Così parlò Gesù. Poi, alzàti gli occhi al cielo, disse: “Padre, è venuta l’ora: glorifica il Figlio tuo perché il Figlio glorifichi te. Tu gli hai dato potere su ogni essere umano, perché egli dia la vita eterna a tutti coloro che gli hai dato.  Questa è la vita eterna: che conoscano te, l’unico vero Dio, e colui che hai mandato, Gesù Cristo.  Io ti ho glorificato sulla terra, compiendo l’opera che mi hai dato da fare.  E ora, Padre, glorificami davanti a te con quella gloria che io avevo presso di te prima che il mondo fosse. Ho manifestato il tuo nome agli uomini che mi hai dato dal mondo. Erano tuoi e li hai dati a me, ed essi hanno osservato la tua parola.  Ora essi sanno che tutte le cose che mi hai dato vengono da te,  perché le parole che hai dato a me io le ho date a loro. Essi le hanno accolte e sanno veramente che sono uscito da te e hanno creduto che tu mi hai mandato.  Io prego per loro; non prego per il mondo, ma per coloro che tu mi hai dato, perché sono tuoi. Tutte le cose mie sono tue, e le tue sono mie, e io sono glorificato in loro.  Io non sono più nel mondo; essi invece sono nel mondo, e io vengo a te. (Gv 17, 1-11)

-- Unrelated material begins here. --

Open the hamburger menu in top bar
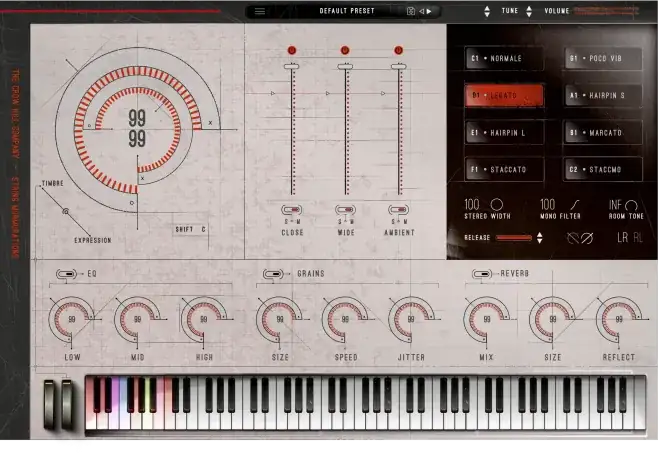The height and width of the screenshot is (453, 660). point(260,11)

Il capitolo 17 di Giovanni è sicuramente il più espressivo dei sentimenti del cuore di Gesù. Non poteva essere che l’amico intimo del salvatore a poter scrivere parole così accorate. Conclude i discorsi dell’ultima cena ed è denominato: “Il canto del cigno” dal grande esegeta Cornelio a Lapide (Biblista fiammingo, gesuita, 1567-1637). Gesù si rivolge teneramente al Padre quale intercessore, prima di offrire la propria vita come vittima di espiazione dei peccati dell’umanità.  Gesù è sicuramente il primo consolatore, il primo Paraclito. Lo possiamo dire leggendo questo brano in cui “ha pregato tanto per l’unità dei discepoli”. È la preghiera dell’Ultima Cena, dove Gesù ha chiesto tanto: Padre, che siano una cosa sola.  Ha pregato per l’unità, e lo ha fatto proprio nell’imminenza della Passione, quando stava per offrire tutta la sua vita per noi. È quello che siamo invitati continuamente a rileggere e meditare, in una delle pagine più intense e commoventi del Vangelo di Giovanni, il capitolo 17. Com’è bello sapere che il Signore, appena prima di morire, non si è preoccupato di sé stesso, ma ha pensato a noi! E nel suo dialogo accorato con il Padre, ha pregato proprio perché possiamo essere una cosa sola con Lui e tra noi. Ecco: con queste parole, Gesù si è fatto nostro intercessore presso il Padre, perché possiamo entrare anche noi nella piena comunione d’amore con Lui; allo stesso tempo, le affida a noi come testamento spirituale, perché l’unità possa diventare sempre di più la nota distintiva delle nostre comunità cristiane e la risposta più bella a chiunque ci domandi ragione della speranza che è in noi (1Pt 3, 15). La grande immediata attribuzione luminosa, subito unanimemente riconosciuta nelle prime comunità cristiane, era l’avere “un cuore solo ed un’anima sola” (At 4, 32).